The first study to use ‘real-world’ data from farmer-managed rice farms has shown that, while hotter days may boost productivity, hotter nights more than compensate by reducing it.

"There is very little doubt that higher night temperature is harmful to rice and that further increases will continue to harm production unless there are technological changes in the way is produced," lead author of the study Jarrod Welch, from the University of California in San Diego, told SciDev.Net.  

The researchers analysed six years of data collected by the International Rice Research Institute (IRRI) in the Philippines from nearly 230 farmer-managed irrigated farms across six major rice-growing countries in Asia.  

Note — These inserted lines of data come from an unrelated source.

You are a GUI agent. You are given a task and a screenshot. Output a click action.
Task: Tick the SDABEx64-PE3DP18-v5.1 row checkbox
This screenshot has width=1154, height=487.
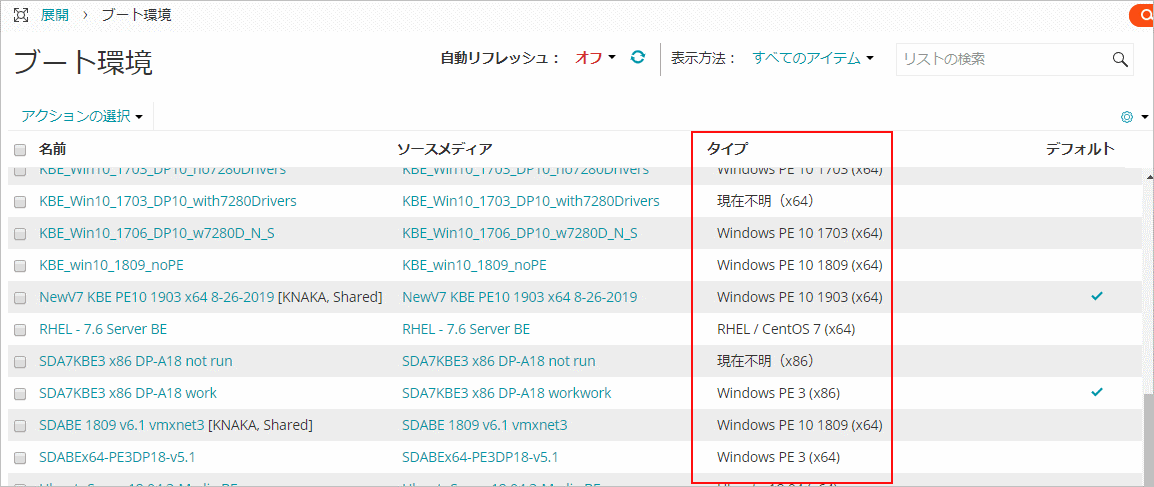[20, 457]
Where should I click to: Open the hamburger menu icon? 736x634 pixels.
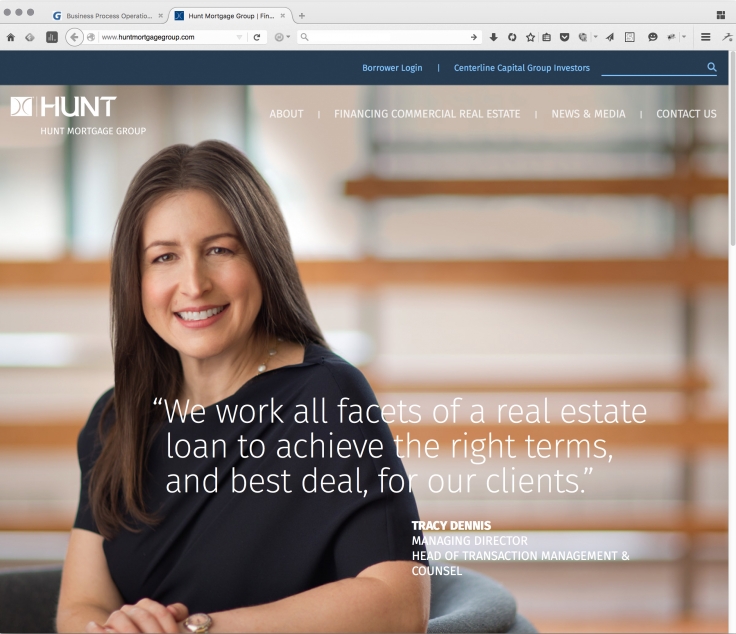pyautogui.click(x=705, y=37)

The international team wanted to disentangle the effects on rice productivity of three factors: daytime temperature, night temperature and sunshine.

The scientists confirmed what previous, experimental trials have suggested: that warmer temperatures lead to a net decline in production.

The reason for the fall in productivity at night may lie in a key stage in the rice plant’s cycle: grain filling. It is thought that, at night, energy needed for grain-filling goes instead to power the increased respiration a plant requires in hotter weather.

The scientists’ long-term prognosis is even worse because, once day time temperatures reach a certain height they, too, will start to restrict the rice growth cycle, leading to an additional loss in production.

The phenomenon is set against a background of increased rice productivity, achieved through improvements in technology such as better seeds, use of fertiliser and mechanisation. The net effect will be a slowing down of the rate of growth of rice yield.

Reiner Wassmann, coordinator of the Rice and Climate Change Consortium at IRRI, said that plant-breeding using rice varieties that have evolved traits to adapt to very hot environments could provide a way forward.

Hilton Pinto, director of the Center for Meteorology and Climate Research Applied to Agriculture at the Brazilian university Unicamp, told SciDev.Net  that adaptation of agriculture to climate has to begin immediately.

"If we want to obtain a new variety of plant more resistant to high temperatures we need to start now. This takes ten years of work with an estimated cost of one million dollars per year in research. Let’s start now."

In Asia, where 60 per cent of the world’s population lives, each hectare of land used for rice provides food for 27 people. By 2050, IRRI estimates the same land will have to feed 43 people.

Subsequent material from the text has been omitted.